Of course clouds, or just haze and fog, can cripple the ability to see the shower.  But the Perseid meteor stream is so vast that the shower actually lasts well over a month, from mid-July through August 22nd, though the rate of meteors is substantially lower away from the peak on the night of the 12th.  Certainly if Sunday or Wednesday night is clear at least a dozen meteors will be observable in the evening of those nights.

Meteor showers are caused by comets when their orbits cross or nearly-cross Earth’s orbit.  A comet is composed of frozen gas, water ice, and rock – a “dirty snowball," as described by astronomer Fred Whipple in 1950. As these objects approach the sun, the ice melts creating a stream of gas and dust that forms the comet’s brilliant tail. 

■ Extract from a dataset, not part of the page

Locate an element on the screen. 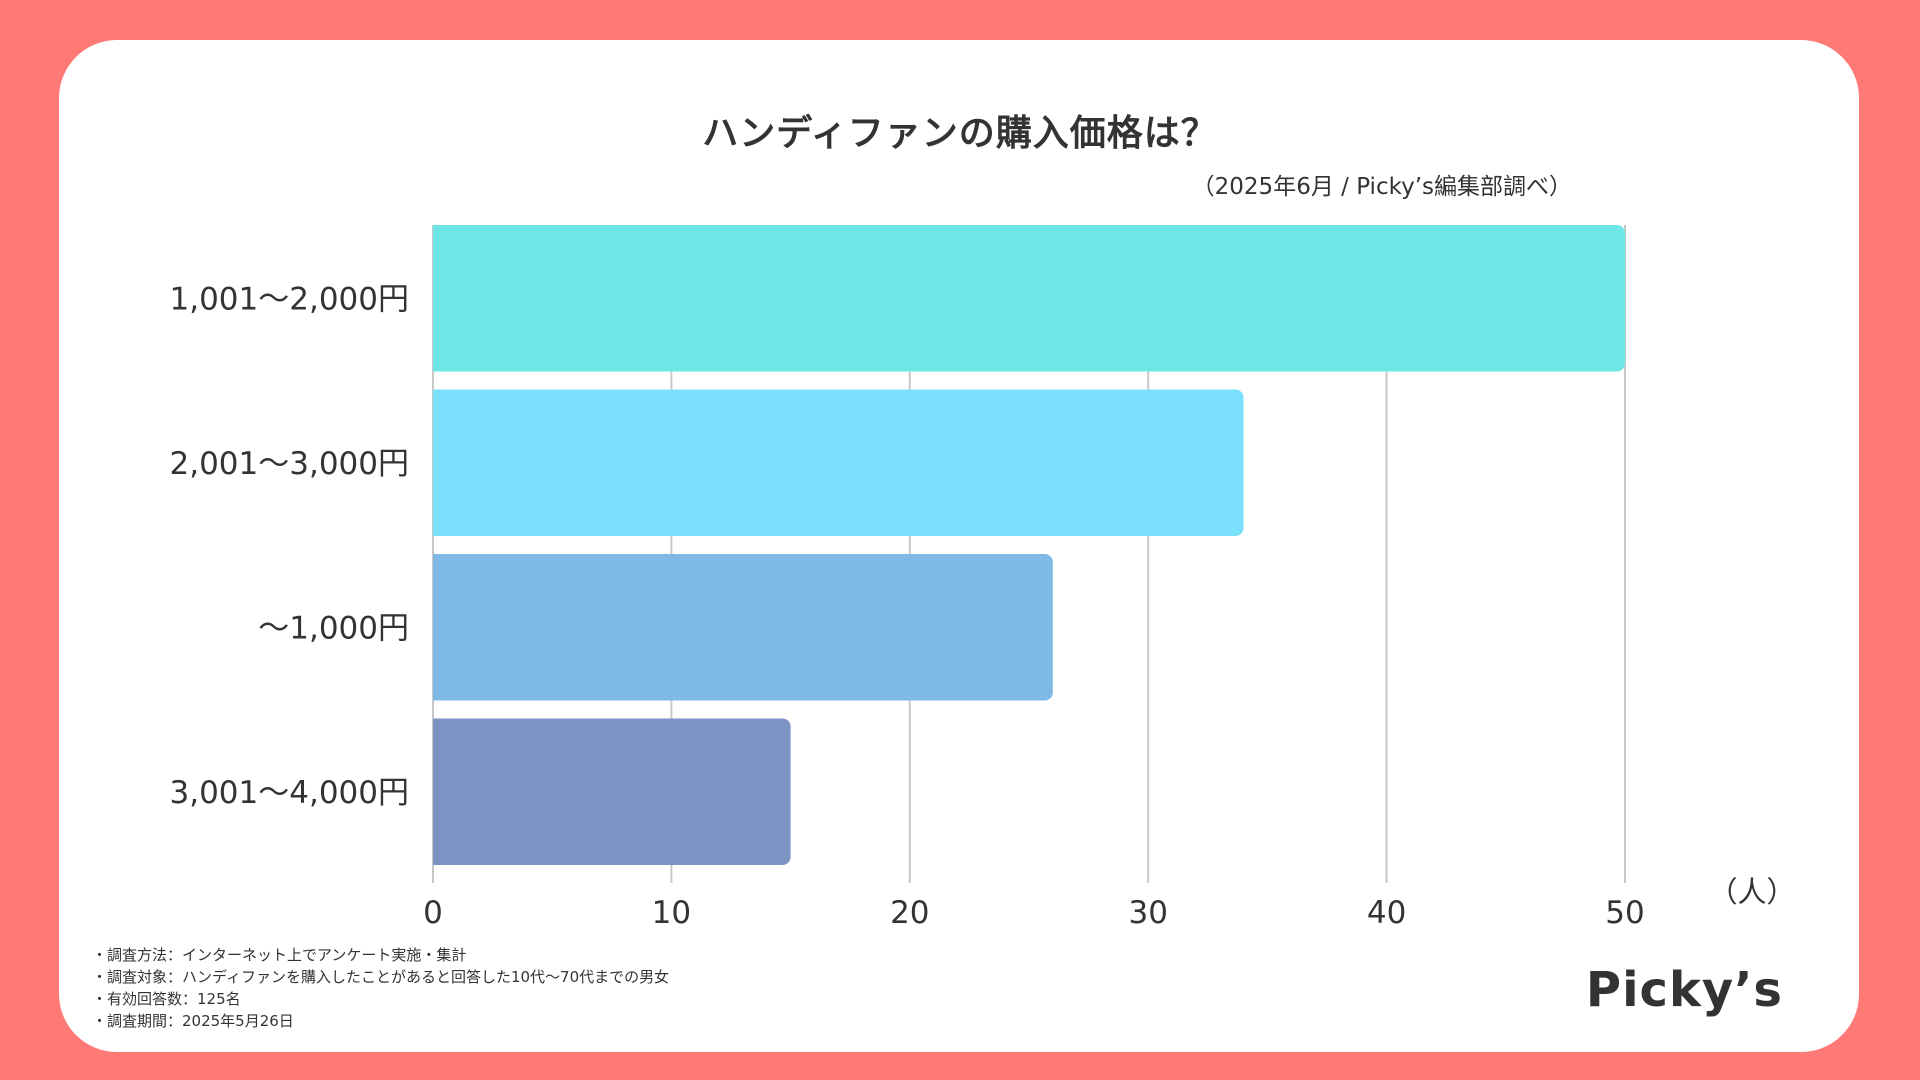 The height and width of the screenshot is (1080, 1920). x-tick-label-50: 50 is located at coordinates (1624, 913).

Long after the comet has passed round the sun and is traveling back out into the frozen regions of the outer solar system, a trail of sand and dust persists in its orbit.  Even after the main body of the comet has dwindled to a size which we cannot easily see from Earth, this trail will continue in the original orbit.

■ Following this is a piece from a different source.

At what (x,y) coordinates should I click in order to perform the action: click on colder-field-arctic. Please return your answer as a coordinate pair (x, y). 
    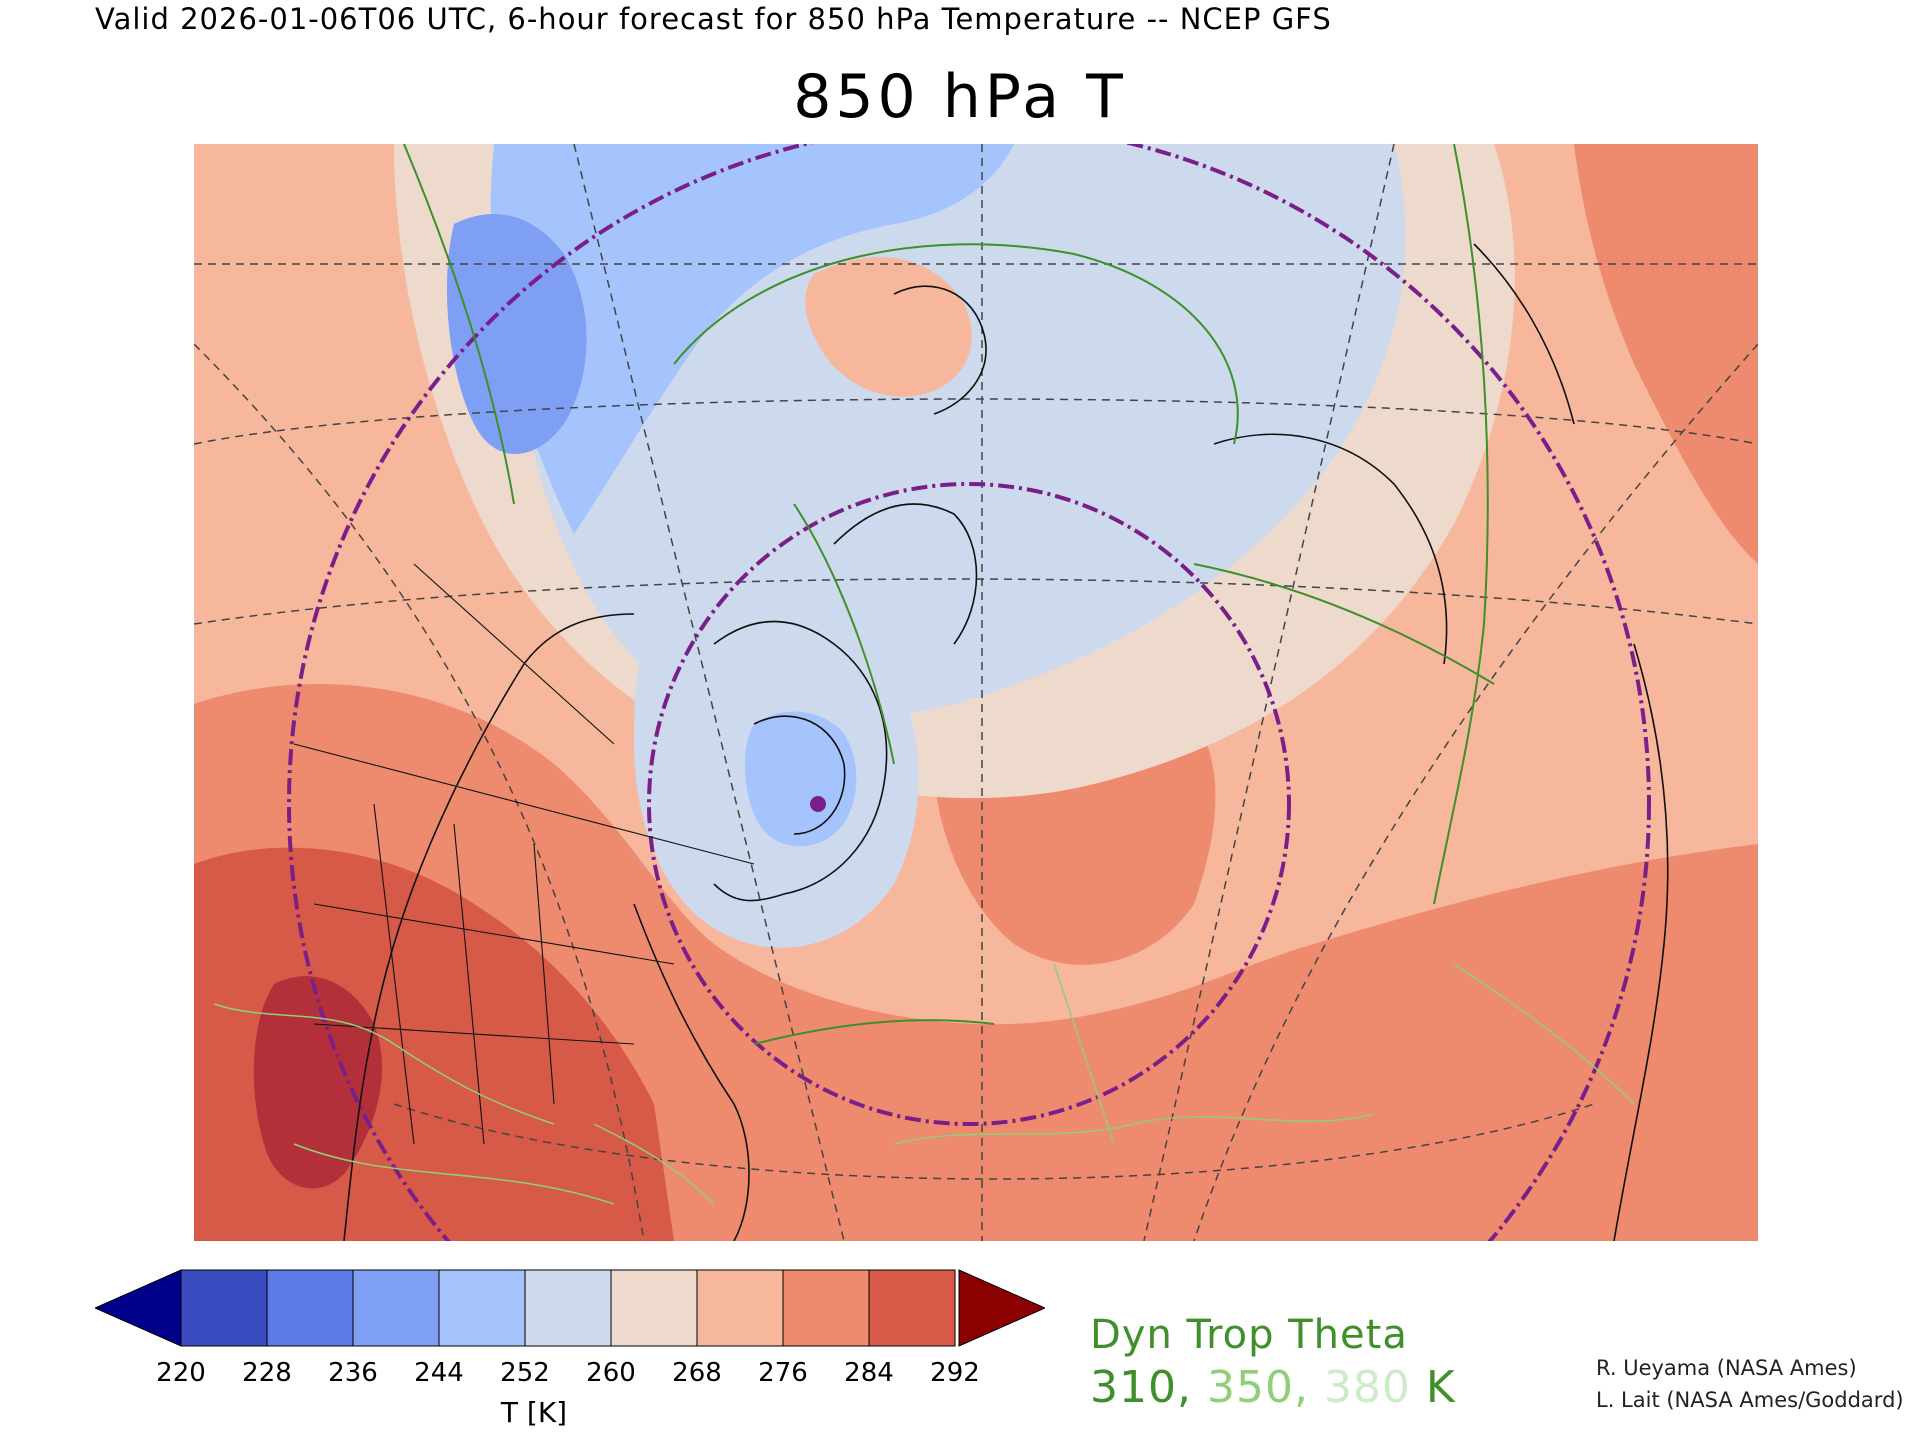
    Looking at the image, I should click on (752, 339).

In the very rare case that a comet’s orbit comes very near Earth’s orbit, the sand particles in the comet’s orbit will be attracted by Earth’s gravity as the Earth travels through that area of its orbit each year, and will fall toward the Earth at great speeds.  As the particles of sand enter the atmosphere, they heat to many thousands of degrees, glow intensely, and vaporize dozens of miles above the ground.  What we see is a bright point of light suddenly streaking across the sky, growing faint and vanishing.  It is one of the most fascinating natural sights we can experience in our lives, and first-time observers feel the excitement deep within their souls.

Because the point of intersection between the comet’s orbit and Earth’s orbit is a fixed location in Earth’s orbit, the meteor shower associated with a particular comet peaks on the same day of every year.  For the same reason, the direction from which the shower hits Earth is the same each year.  From Earth, the meteors in a certain shower appear to come from a common center in the sky, and the constellation in which that center is found gives its name to the meteor shower.  Hence, the Perseid meteor shower next weekend has a center (scientifically, a “radiant”) located in the constellation Perseus.

There are over 50 known meteor showers occurring throughout the year; however, many consist of very dim meteors (very small bits of sand), or the rate of the shower is very slow – maybe 5 an hour.  Among the 50 or more showers, 6 peak at a time of the year when the radiant is in the daytime sky.  These showers have never been seen by eye – we only recently have discovered them using radar.  There are 9 major meteor showers each year easily visible from the northern hemisphere.

Other showers are highly variable in their rates, as the particles in their orbits are not evenly distributed, but are clumped into groups separated by large distances.  An extreme example of this is the Leonid meteor shower, which peaks in mid-November.  Usually producing a mere 15 bright meteors an hour, the Leonids have a history of producing meteor storms.  During the storm of 1833, an estimated 100,000 meteors per hour were seen!!  That is a rate of about 30 per second, which must have looked like the largest (silent) fireworks display ever seen.

The Perseid meteor shower is the most reliable shower over a long history (the Geminids, occurring in December, have recently been cited as more reliable, but being outside in Connecticut after midnight on December 12th is a whole lot different than staying out in August!).The Perseids are associated with the comet currently designated “Swift-Tuttle”, named after the two gentlemen who independently discovered it in 1862.  It is more properly stated to have been re-discovered by Swift and Tuttle, as the comet has a very regular orbit of 133 years.  Historian astronomers have found observations of the comet back to the year 69BC in Chinese annals.   The first known appearance of the Perseids was in 36AD, again as recorded in a Chinese annal.

The most recent passage of Swift-Tuttle was in 1992, and was followed by a strong surge in Perseid meteor rates in August, 1993, with 300-500 occurring per hour.  Since that year the shower has become more modest, though we can still expect 60-100 meteors per hour at the peak.